> [REQUIREMENT A] According to the post about building Kōl, why did the author start looking for an alternative to opening a separate tab for each AI model? Answer in one to three sentences.
> [REQUIREMENT B] Repeat the part of the post about building Kōl from "Muhammad Taqi —" to "with language models.".
> [REQUIREMENT C] Finish out the next part of the post about building Kōl, picking up where it stops.

> [DOCUMENT PASSAGE]
BEGIN
Forem: Muhammad Taqi

I Built a Group Chat Where Multiple AIs Can Talk to You at the Same Time

Muhammad Taqi — Sat, 09 May 2026 17:32:27 +0000

There's a specific habit I picked up early as an AI developer that probably sounds familiar if you've spent any real time working with language models.
You come across a problem. You want to know how different models think about it. So you open one tab for ChatGPT, another for Claude, maybe a third for Gemini. You paste the same prompt three times. You wait. Then you manually read through three separate conversations trying to piece together which perspective makes the most sense.
It works. But it's tedious in a way that starts to bother you after the hundredth time.
I kept thinking there had to be a better way to do this. Not a comparison tool with a split screen and rigid inputs, but something that actually felt like a conversation. Something where you could just talk, and multiple models would respond naturally, in the same thread, the same way your friends would in a group chat.
That thought turned into Kōl.

The Idea

The concept is simple. You create a room. You add whichever AI models you want as members, and you can also invite actual people. Friends, teammates, whoever. Then you send a message and everyone in the room responds, humans and AIs together, in the same conversation thread.
It's not a side by side comparison UI. It's not a dashboard with dropdowns. It's a chat room. The AIs are members the same way your friends are members. The conversation flows naturally and you can follow up, go deeper, push back on one response, and watch how everyone else handles the same thread.
END
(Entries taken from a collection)
BEGIN
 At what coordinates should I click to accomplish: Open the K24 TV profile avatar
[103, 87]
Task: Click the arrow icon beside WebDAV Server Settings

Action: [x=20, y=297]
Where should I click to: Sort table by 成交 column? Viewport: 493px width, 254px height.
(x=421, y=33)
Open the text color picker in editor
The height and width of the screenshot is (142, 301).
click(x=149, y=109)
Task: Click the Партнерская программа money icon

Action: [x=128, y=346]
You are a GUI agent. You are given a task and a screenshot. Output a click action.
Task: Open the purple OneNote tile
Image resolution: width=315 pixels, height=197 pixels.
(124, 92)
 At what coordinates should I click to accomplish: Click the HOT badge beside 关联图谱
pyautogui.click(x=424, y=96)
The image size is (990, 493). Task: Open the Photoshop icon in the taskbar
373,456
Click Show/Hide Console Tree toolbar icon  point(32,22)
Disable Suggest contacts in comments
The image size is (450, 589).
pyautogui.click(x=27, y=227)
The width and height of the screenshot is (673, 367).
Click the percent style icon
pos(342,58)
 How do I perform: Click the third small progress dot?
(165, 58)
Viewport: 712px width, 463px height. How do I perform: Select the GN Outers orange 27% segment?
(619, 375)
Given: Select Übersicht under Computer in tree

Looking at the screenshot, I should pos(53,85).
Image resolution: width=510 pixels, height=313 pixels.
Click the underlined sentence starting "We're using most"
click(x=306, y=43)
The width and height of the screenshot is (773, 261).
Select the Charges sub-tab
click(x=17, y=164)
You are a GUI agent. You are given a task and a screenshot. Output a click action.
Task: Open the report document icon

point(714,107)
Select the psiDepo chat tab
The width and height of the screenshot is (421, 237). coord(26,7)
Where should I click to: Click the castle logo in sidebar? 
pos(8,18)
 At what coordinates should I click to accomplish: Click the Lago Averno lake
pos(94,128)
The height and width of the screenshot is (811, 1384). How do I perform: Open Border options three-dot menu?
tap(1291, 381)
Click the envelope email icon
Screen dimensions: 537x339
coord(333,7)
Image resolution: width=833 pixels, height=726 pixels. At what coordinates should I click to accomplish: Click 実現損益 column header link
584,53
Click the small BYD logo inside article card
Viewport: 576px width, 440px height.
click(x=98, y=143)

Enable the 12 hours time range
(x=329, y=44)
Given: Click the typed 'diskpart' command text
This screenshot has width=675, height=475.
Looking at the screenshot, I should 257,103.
END
> [ANSWER BOX A] Pasting the same prompt into several tabs, waiting, and then reading through separate conversations to work out which perspective made the most sense was tedious. It worked, but after the hundredth time that tedium began to bother the author.

> [ANSWER BOX B]
Muhammad Taqi — Sat, 09 May 2026 17:32:27 +0000

There's a specific habit I picked up early as an AI developer that probably sounds familiar if you've spent any real time working with language models.

> [ANSWER BOX C]
But the part that makes it genuinely different from a simple multi-model wrapper is what happens over time. Each room builds its own memory. The longer a room exists, the more context it carries. The AIs in that room don't just know what was said five minutes ago. They know what your room has been about for weeks.

How I Built It

The frontend is Next.js. The backend is Express on Node.js. The real-time layer runs on Socket.io. AI models are pulled from Groq, LongCat, and Gemini, giving a mix of speed and personality across the responses.
One decision I made early that shaped the whole feel of the product: responses are not streamed token by token. When you send a message, a typing indicator appears for each AI member in the room, just like when a real person is composing a reply. Then the full response arrives when it's ready.
That single choice changed everything about how the product feels. It stopped feeling like a tool and started feeling like a conversation. The typing animation creates the same anticipation you get when a friend is actually thinking through what to say. You're not watching text generate, you're waiting for a response. The distinction sounds small but experientially it's completely different.

The Memory System

This is the part I'm most proud of and the part that took the most thinking to get right.
Every room in Kōl builds its own memory over time. There's a background model that runs silently, watching the conversations happening in each room. As messages accumulate, it processes them and builds a growing summary of what that room is about. What topics come up. What decisions were made. What the people in that room care about. What was discussed last Tuesday.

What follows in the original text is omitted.